Among most families, the bamboo LTR-retroelements and rice LTR-retroelements were frequently clustered together, whereas the Arabidopsis LTR-retroelements clustered together with themselves, which indicated that most lineages have diverged after the division between the monocots and eudicots (Fig. 3). However, the Tork lineage is an exception. LTR-retroelements of the Tork lineage from three species clustered together without discrimination, which indicated that the evolution of the Tork lineage was relatively more conserved compared with other lineages (Llorens et al. 2009).

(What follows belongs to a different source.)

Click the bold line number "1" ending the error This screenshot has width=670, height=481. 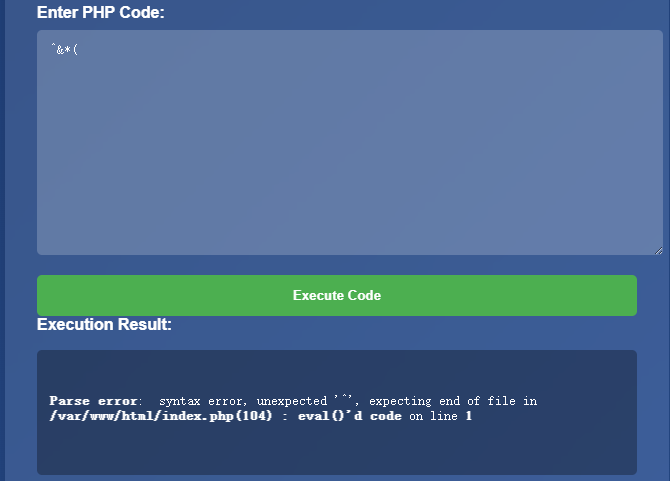pos(468,416)
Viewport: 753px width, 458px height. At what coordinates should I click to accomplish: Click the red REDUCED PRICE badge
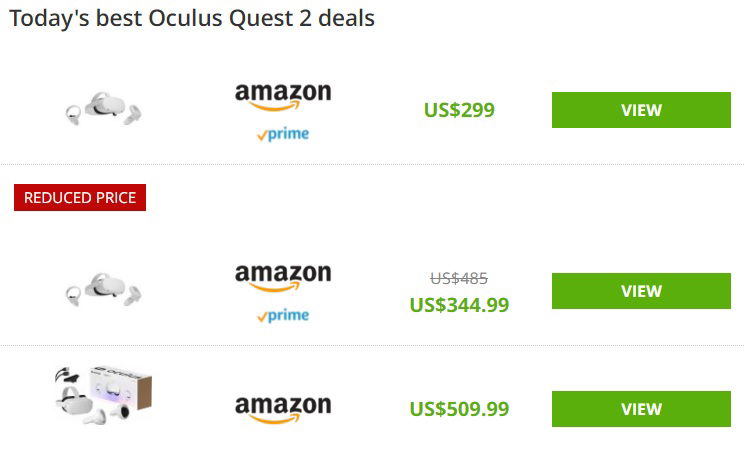80,197
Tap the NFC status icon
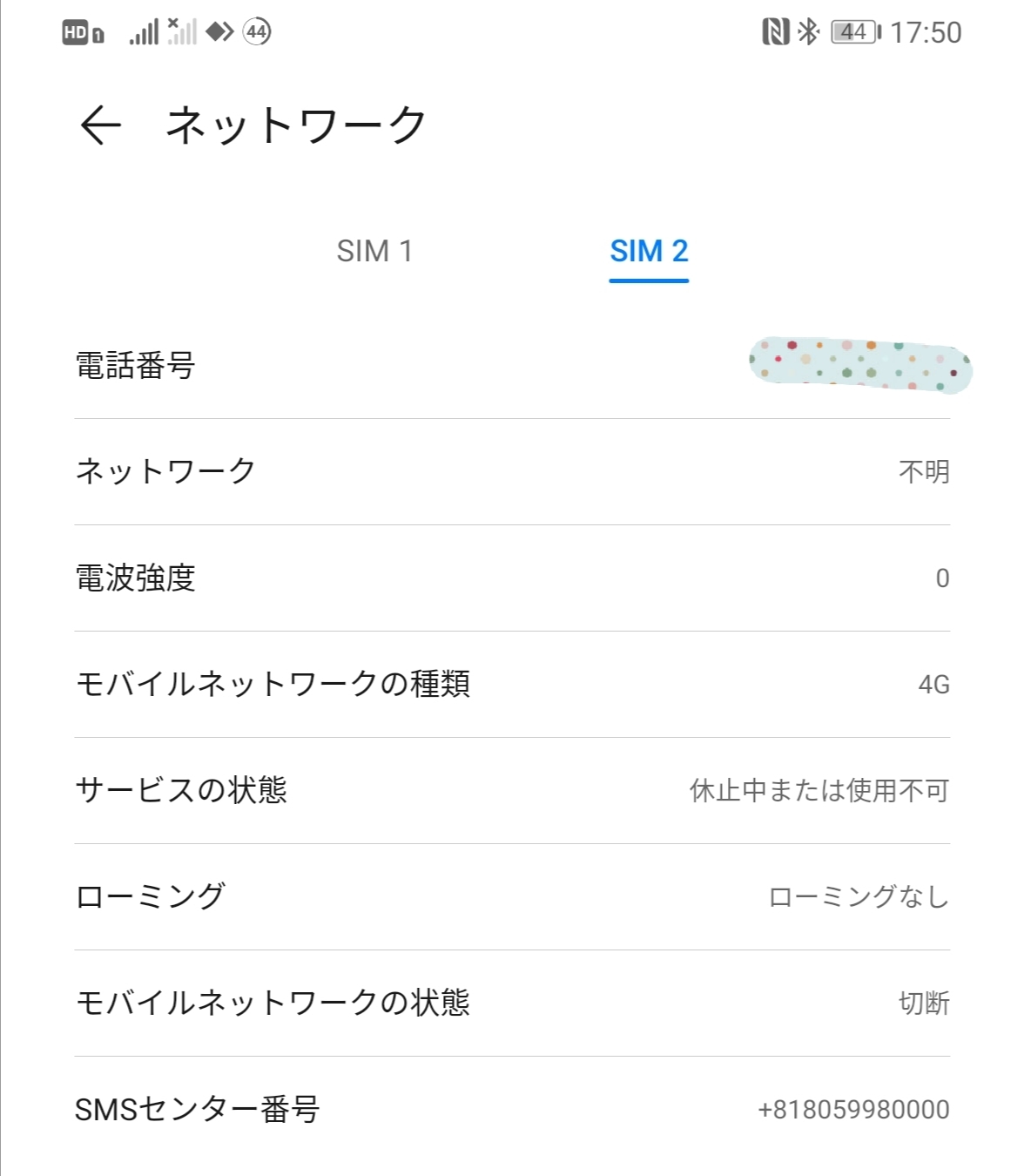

Comparative genome analysis suggested that the moso bamboo diverged from Oryzoideae more than 48 Mya (Peng et al. 2013). Interestingly, there was an abundance of near identical LTR-retroelement sequences between rice and moso bamboo and the presence of relatively diverse LTR-retroelement sequences in individual rice and moso bamboo species (Fig. 3). This might be due to divergent evolutionary rate, stochastic loss, vertical extinction, or horizontal transfer of LTR-retroelements (Du et al. 2010).

Conclusions

Considering the high proportion of LTR-retroelements in the moso bamboo genome, our work contributes to a greater understanding of their impact on genome organization and evolution. We initially investigated 982 LTR-retroelement families comprising 2,004,644 LTR-retroelement sequences, which accounted for more than 40% of the moso bamboo genome. Further analysis revealed that bamboo LTR-retroelements had longer period of activity than those of rice and Arabidopsis and might undergo a relatively low frequency of unequal recombination and illegitimate recombination. The knowledge gained from this study constitutes a valuable resource for both the improvement in genome annotation and investigations of the contributions of LTR-retroelements to moso bamboo genome evolution.